Parafraseando la sátira clásica de Bertold Brecht, sobre la que Albert Boadella podría hacer un divertido «remake», ha llegado el momento de resisitir la ascensión de Arturo «Ui» Mas, el rey de la coliflor catalana (el orondo Oriol «Givola» Junqueras -su apellido le traiciona- no resulta creíble enemigo para los «Junkers» conservadores del catalanismo tradicional, autonomistas pero no independentistas).

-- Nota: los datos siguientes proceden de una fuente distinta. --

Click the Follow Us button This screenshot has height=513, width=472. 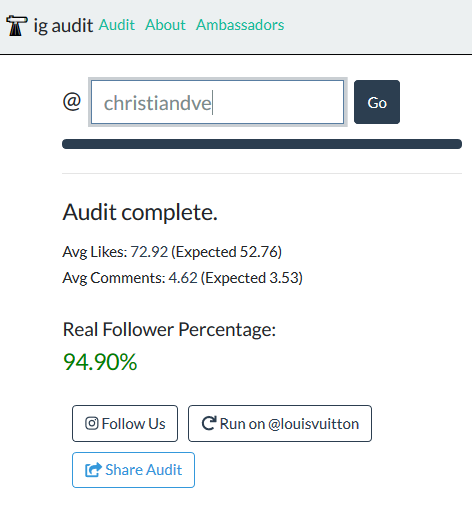coord(125,424)
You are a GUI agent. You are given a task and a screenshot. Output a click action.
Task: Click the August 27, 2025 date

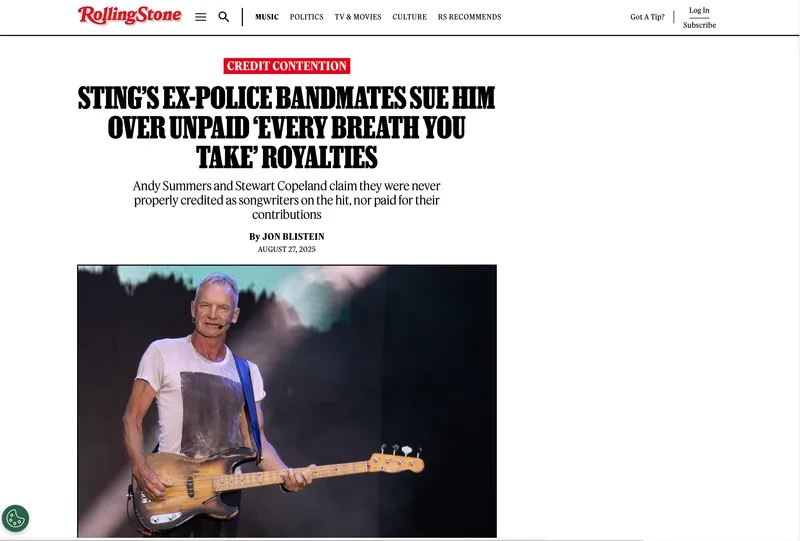(287, 249)
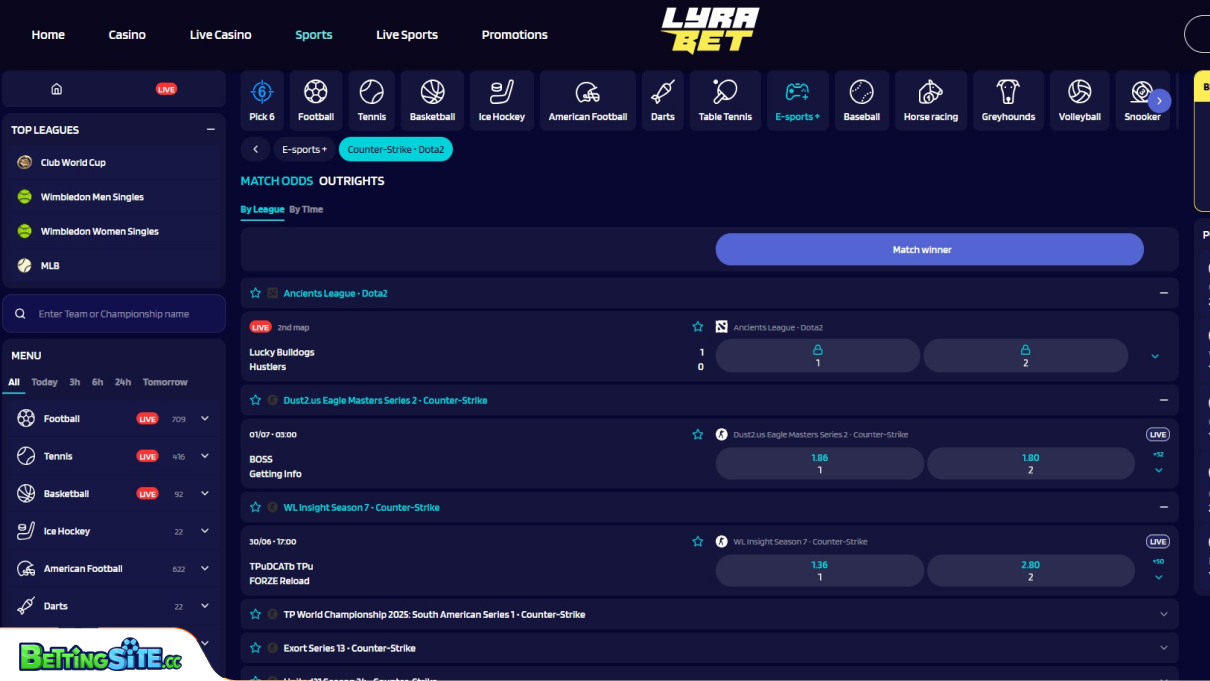Favorite the Ancients League Dota2 section star

tap(255, 292)
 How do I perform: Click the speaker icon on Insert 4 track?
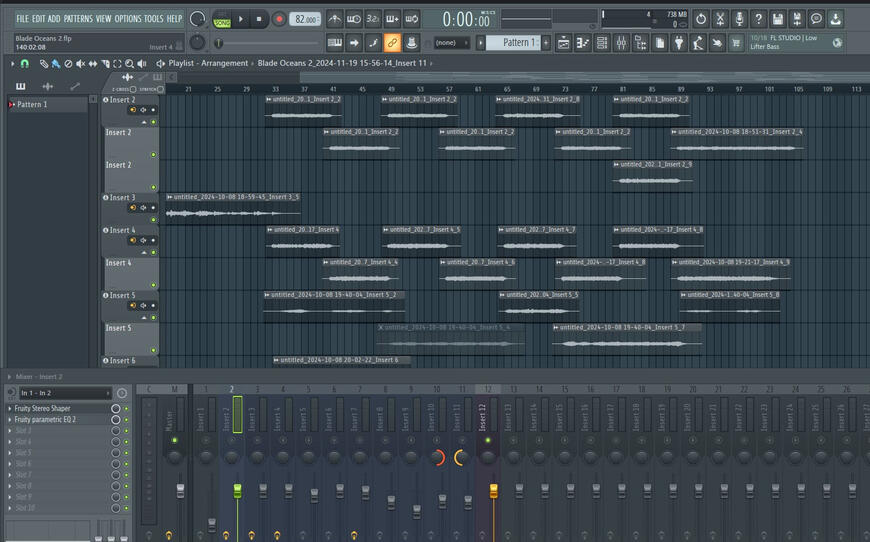point(143,241)
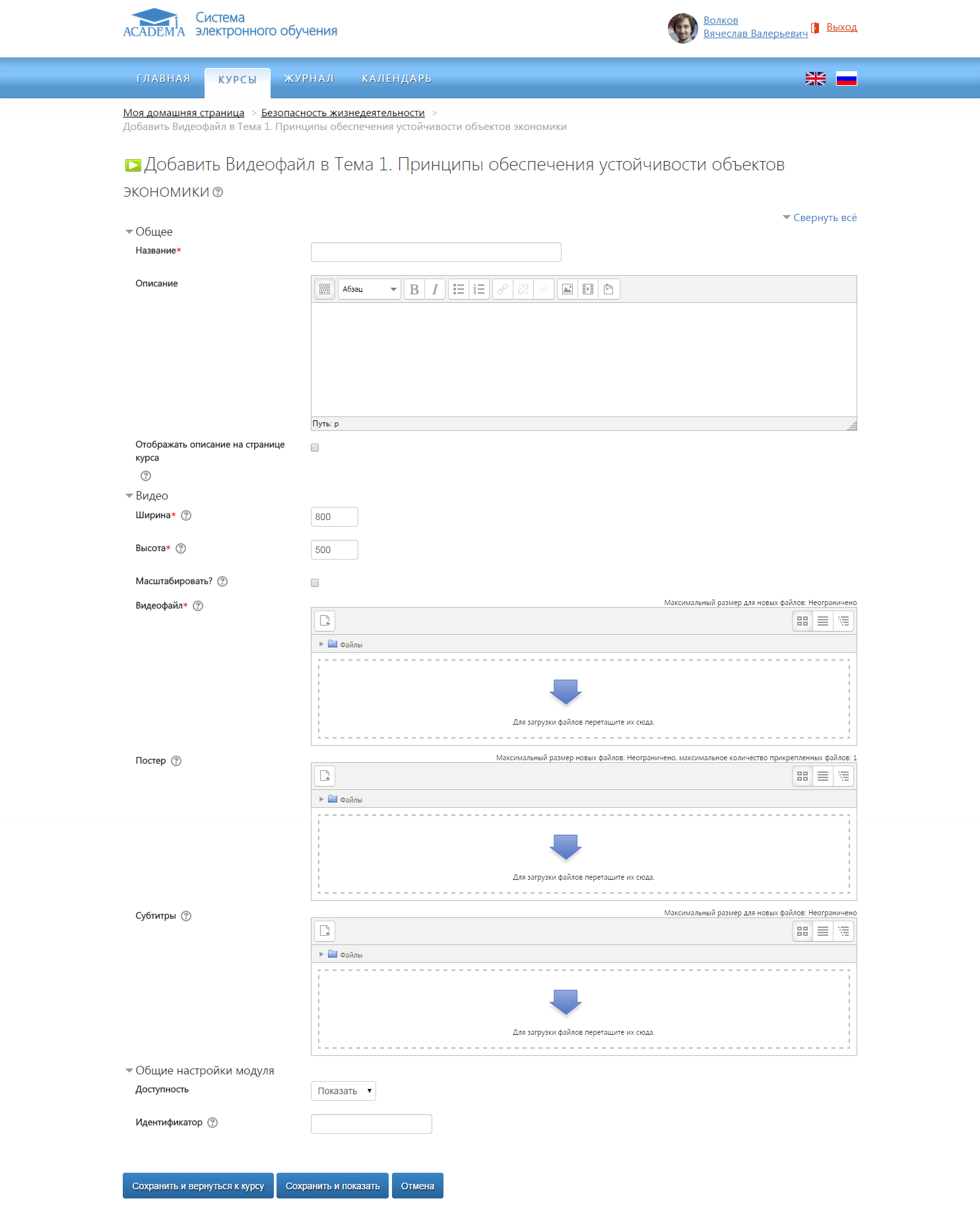Add a file in Видеофайл file picker

325,621
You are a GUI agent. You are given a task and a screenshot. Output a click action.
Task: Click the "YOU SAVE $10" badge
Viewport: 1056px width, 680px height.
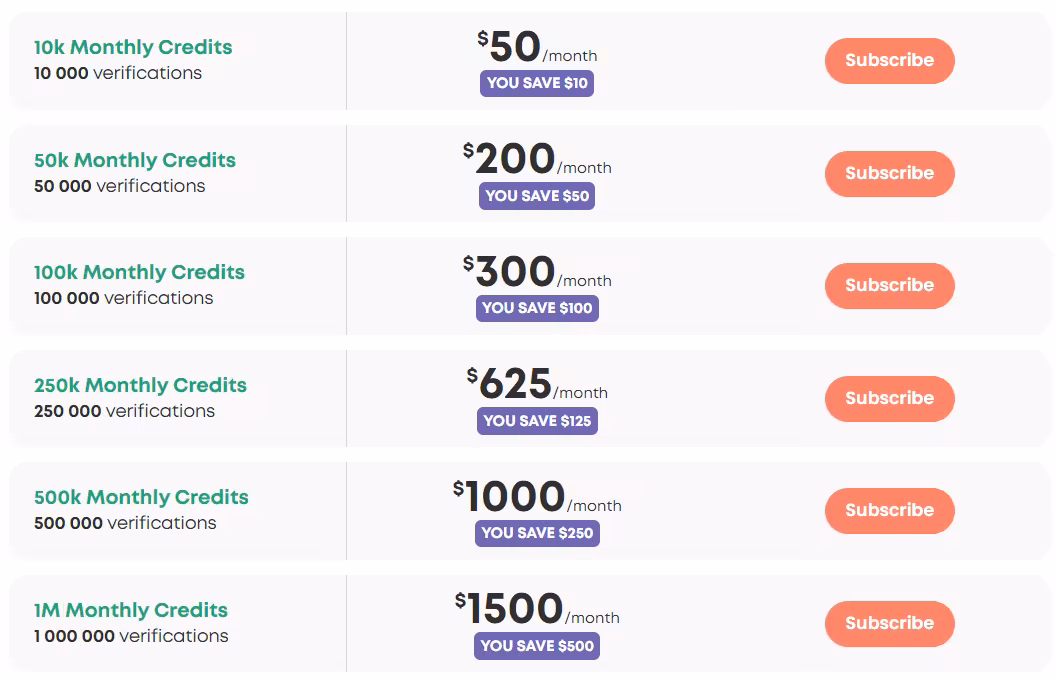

En serio, si España es todavía un Estado de Derecho, el Gobierno y los poderes públicos de la Nación deben fijarse en la democracia constitucional más consolidada del mundo, la estadounidense: el pasado 6 de Enero, el exgobernador del gran Estado de Virginia, Robert McDonell, que tuvo que dimitir hace meses de su cargo (equivalente al de presidente de la Generalidad catalana) acusado de corrupción y prevaricación, ha sido condenado por un juez a dos años de prisión. McDonell es el duodécimo gobernador de un Estado americano (Illinois tiene el récord con media docena de exgobernadores, el último el que fuera jefe político de Obama en la maquinaria de Chicago) juzgado y condenado por tales delitos.